我等は皆、龍神族への敬意を持って、生きる価値とスル。
それは誰しも、変わらないのジャ」
「へえ」
「そやし、強き者の手に渡ることに意味がある、そう思います」
キリアナが言った。
「賞品としたのは、その為?」
「セルウスを釣る意味も、勿論おましたけど。
別に軽んじてるわけやおまへんよ。
シャンバラのお人は、あまり興味ないようですけど」
キリアナは肩を竦める。
「ありがとう。参考になったよ」
「ところで」
キリアナは苦笑した。
「これ、何どす?」
「バレたか」
会話中にこっそりと、天音はクトニウスを括り付ける紐に、日本の観光地で地味によく見かける土産物キーホルダーをぶら下げたのだった。

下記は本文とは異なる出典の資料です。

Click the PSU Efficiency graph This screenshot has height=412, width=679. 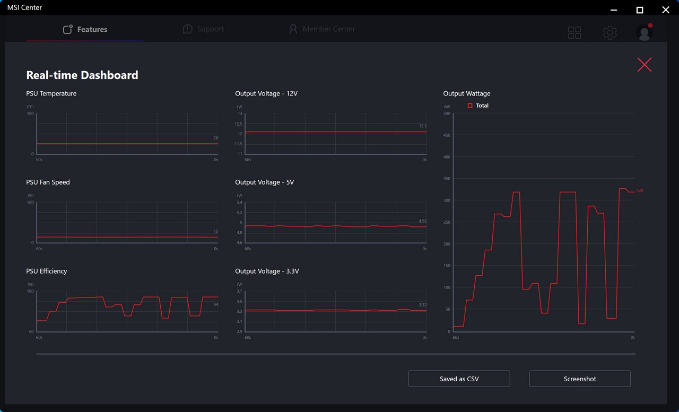(x=127, y=311)

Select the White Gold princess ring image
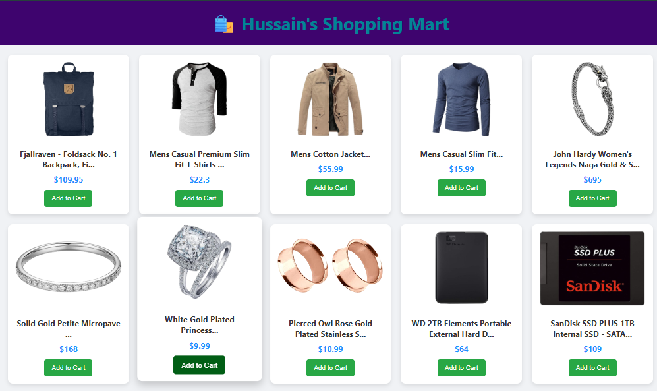200,262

ペナント、木刀、提灯に続く、何で買っちゃったのか後で冷静に考えるとよく解らない地味に定番お土産ナンバー4(※黒崎天音調べ)、銀色の骸骨キーホルダーで、目にはめられた赤いガラスが後頭部のボタンで光る。
「一戦仕掛けるのかと思うほどの動きで、何をするのかと思って見てたら……」
「ほんの御守りのようなものだけど」
「ふうん……」
胡散臭そうに、キリアナはそれを見たが、外そうとはしなかった。
相手に対して真正面から、スキルも使わず剣の腕のみで勝負する戦い方で、尋人は一回戦を突破したが、二回戦で負けた。
これに勝てば、次の相手はキリアナだったのだが、負けたものは仕方がない。
まだ、龍騎士と相手できるほどには、強くなっていないということなのだろう。
控え室に戻ろうとする尋人は、次の試合に出るキリアナと出くわす。
「残念でしたね」
キリアナは、尋人に笑いかけた。
「でも、あなたの戦い方は、うちは好きやわ。頑張って」
「……ありがとう」
礼を言って、控え室に戻ると、そこでは天音が待っている。
「お疲れ様」
そう言って天音は、キスをした絆創膏を、尋人の頬の傷にぺたりと貼り付けた。
ちなみにブルーズは、そこそこの強さを持っていたのだが、やはり一人で二人を相手取るには分が悪く、一回戦敗退という結果に終わった。
キリアナと話をしてみたい、と、パートナーの真田 幸村(さなだ・ゆきむら)が言うので、柳玄 氷藍(りゅうげん・ひょうらん)は、渋々それに付き合った。
「……何なんだ、幸村の奴、随分あの女騎士に興味があるみたいだが……。
あの髪の色がそそられるのかっ? いや、ツインテールフェチかっ!?
……お、俺も思い切ってイメチェンしてみるか…………?」
ぶつぶつと呟く氷藍の思いなど露知らず、幸村は、
「キリアナ殿、龍を従える手練れの騎士か。
そのような者の集うエリュシオンという国、興味が尽きぬな。
学び舎があれば、一度視察に向かってみたいものだが」
と、目を輝かせて語っている。
控え室は、基本的に関係者以外立入禁止だったが、結局部外者も多く入り込んでいる。
ミア・マハなどのスタッフは、控え室に騒ぎを起こす輩が入り込まないようにと警戒しているのだが、キリアナ自身は気にしないようで、来客と聞くと、どうぞと迎えた。
「お初にお目にかかる、龍騎士殿。俺は真田幸村」
「よろしく。キリアナどす」
「俺も龍というか、レッサーワイバーンを連れていて、先達の話を聞きたいと思って来た。
キリアナ殿の龍は今は、会場の何処かに?」
「エニセイなら……」
キリアナはエニセイを呼ぶ。
「ぷちエニセイ、おいで」
子犬くらいの大きさの龍がニ、三匹、ちょろちょろとキリアナの足元に出て来た。
「分裂中か?」
氷藍が訊ねた。
「ええまあ。
えーと、大きいままやと、一般のお客さんに怖がられるかな、と思うて」
「他の分裂龍は?」
「今、あちこちを走り回ってます」
「放し飼いは危険じゃないか? 警備の連中に排除されるぜ」
「ええ、他の皆さんにも言われたので、ほら」
キリアナは抱き上げて見せる。
「首輪つけてあるから、大丈夫やないやろか」
「面白い特性を持っているな」
幸村は、しげしげとエニセイを見つめた。
「龍の飼育方法には、何かコツのようなものはあるのか? 俺の鬼灯の参考にさせて貰いたいが」
「それは、龍によって違うと思いますえ。
その特性を知ることと、同じなのは、愛情を持って接するということくらいやないやろか。
人任せにしないで、できることは自分でやる、とかやね」
キリアナはそう答える。
キリアナは、エニセイを大事にしている。
それは、会話の中からも伝わってきていた。幸村は頷く。